Infosys surprised the market with better-than-expected revenues and net profit on the back of strong volume growth and improved operating margins.

Net profit grew 21.6 per cent to ₹2,886 crore while revenue increased 13.3 per cent to ₹12,770 crore, year-on-year. Operating margins were 25.1 per cent this quarter compared with 25.5 per cent on a sequential basis. Infosys had expected the margin to dip by 2 per cent to 2.5 per cent.

Infosys has decided to retain its annual revenue guidance for FY15 at 5.6-7.6 per cent in rupee terms and 7-9 per cent in dollar terms, which is still much lower than Nasscom’s estimates of 13-15 per cent growth in dollar terms, for the industry.

Infosys signed five new contracts, with a total value of $700 million, and added 61 clients during the quarter. With a net addition of 879 employees, the total headcount of the company stood at 1,61,284 as of June 30. Earnings per share were ₹50.51 for the quarter.

Attrition woes However, the quarter saw the company battling with an all-time-high attrition rate of 19.5 per cent this quarter, up from 16.9 per cent in the same quarter last year, and 18.7 last quarter.

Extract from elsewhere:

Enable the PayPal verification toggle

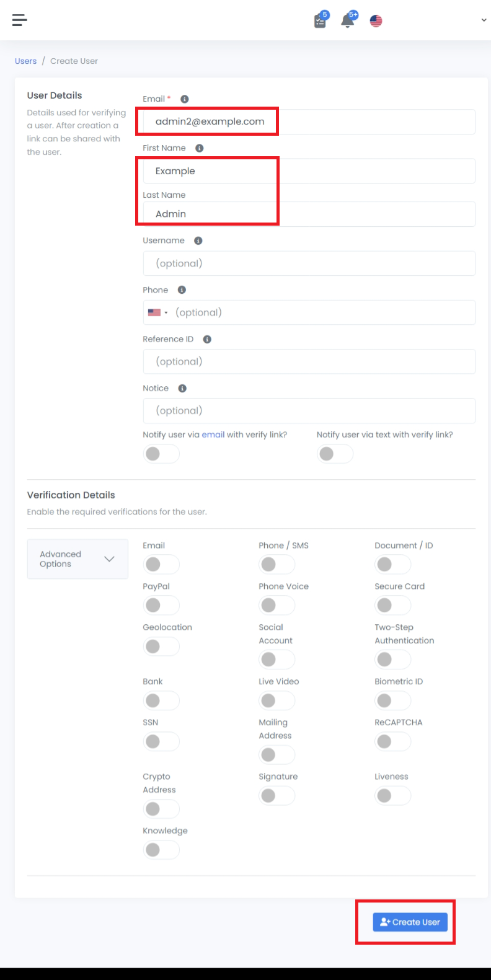click(x=161, y=605)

“The high attrition rate means that in two years, Infosys could potentially have a completely new set of employees,” said Sundararaman Vishwanathan, Manager Consulting, Zinnov.

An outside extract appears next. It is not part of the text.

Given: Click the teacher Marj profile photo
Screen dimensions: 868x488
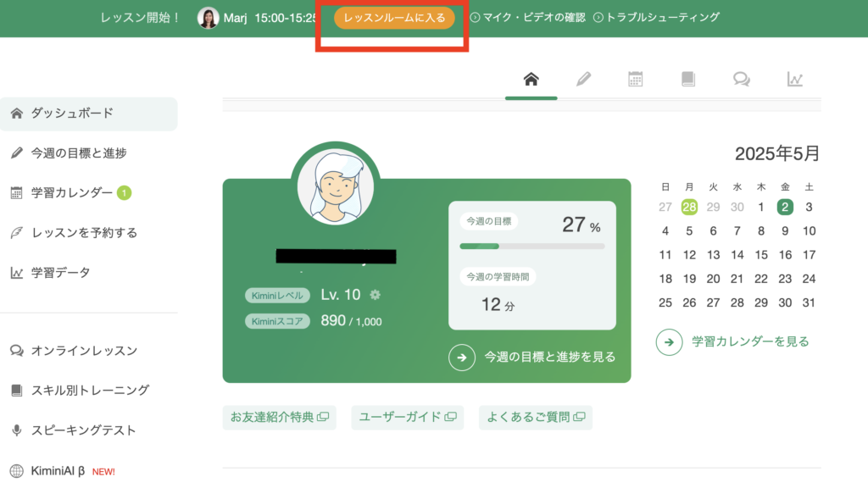Looking at the screenshot, I should tap(209, 18).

Outgoing CEO and MD SD Shibulal, said the demand environment was largely stable and pricing was also stable in most areas except in the case of commoditised services and large deals, which are price sensitive. “We are investing in emerging areas such as infrastructure services, emerging technologies and newer markets like Continental Europe. With all this, Infosys is stronger today than a few years ago. We have laid the foundation that will take Infosys to greater heights.”

Ashish Chopra, IT analyst, Motilal Oswal Securities, said the Q1 revenue was in line and sequential volume growth of 2.9 per cent was healthy. “Infrastructure Management Services grew 12 per cent sequentially, contributing 44 per cent to incremental revenues, suggesting that the company’s efforts and focus on the traditional commoditised Business IT Services segment is seeing some fruition.”

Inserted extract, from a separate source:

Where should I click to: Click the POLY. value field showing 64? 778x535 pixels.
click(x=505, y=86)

Compensation rise The company attributed its sequential drop of 0.8 per cent in revenue and 3.5 per cent in net profit to the annual compensation increase effective April 1, the ₹48-crore payout to Infosys Foundation to conform with Government CSR norms and higher visa costs incurred during the quarter.

Concurring that the results were in line with estimates, Daljeet S Kohli, Head of Research, IndiaNivesh Securities, said: “The surprise came from the less-than-expected contraction in the EBIT margin despite the wage hike and visa related costs. This illustrates that cost optimisation initiatives taken up earlier have started yielding results.” On Friday, the Infosys stock rose 1 per cent to close at ₹3,325.